When wind speeds exceed these threshold values, the concentration of particulate matter (PM1, PM2.5, or PM10) tends to decrease significantly. This aligns with the physical expectation that higher wind speeds disperse pollutants more effectively. Below the thresholds, PM levels are more dispersed and higher, indicating that lower wind speeds are insufficient to disperse airborne particles effectively. Above these thresholds, PM levels consistently decrease, suggesting that wind speeds at or above ~3.0–3.2 m/s are effective in clearing particulate matter from the air.
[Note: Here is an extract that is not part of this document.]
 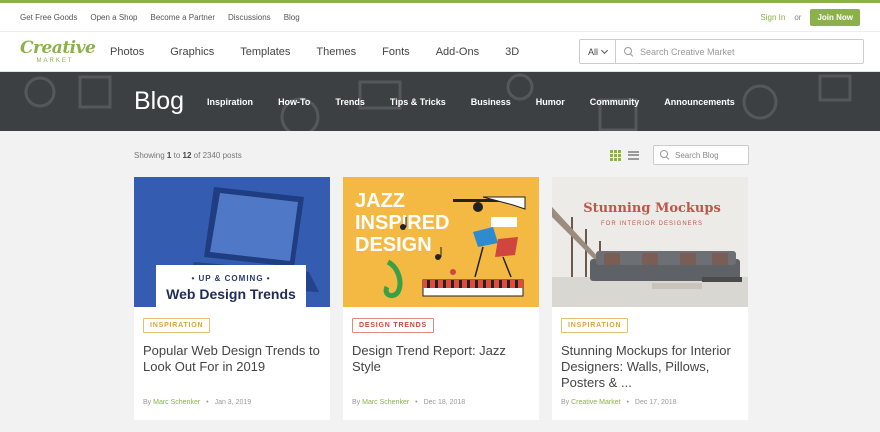 What do you see at coordinates (798, 17) in the screenshot?
I see `or-text: or` at bounding box center [798, 17].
For validation purposes, the threshold analysis was visually inspected using the daily variation in PM levels and changes in wind speed.
Figure 11. illustrates the hourly variation in PM
1, PM
2.5, and PM
10 levels alongside wind speed at Shahrah-e-Faisal, revealing an inverse relationship between wind speed and particulate matter concentrations. PM levels peak during the morning hours, particularly around 8:00–9:00 AM, coinciding with high traffic congestion and relatively low wind speeds. Throughout the day, PM levels fluctuate moderately but begin to decline significantly after 1:00 PM, when wind speed increases sharply. Wind speed peaks around 2:20 PM and continues to show periodic surges in the evening, contributing to a noticeable reduction in PM concentrations. This trend validates the threshold analysis, demonstrating that wind speeds above approximately 3–4.5 m/s effectively disperse airborne particulate matter, highlighting the crucial role of wind speed in mitigating air pollution at this arterial road.
In conclusion, these threshold values could serve as benchmarks for urban air quality management, indicating that maintaining wind speeds above these levels (through strategic city planning or monitoring) can significantly improve air quality.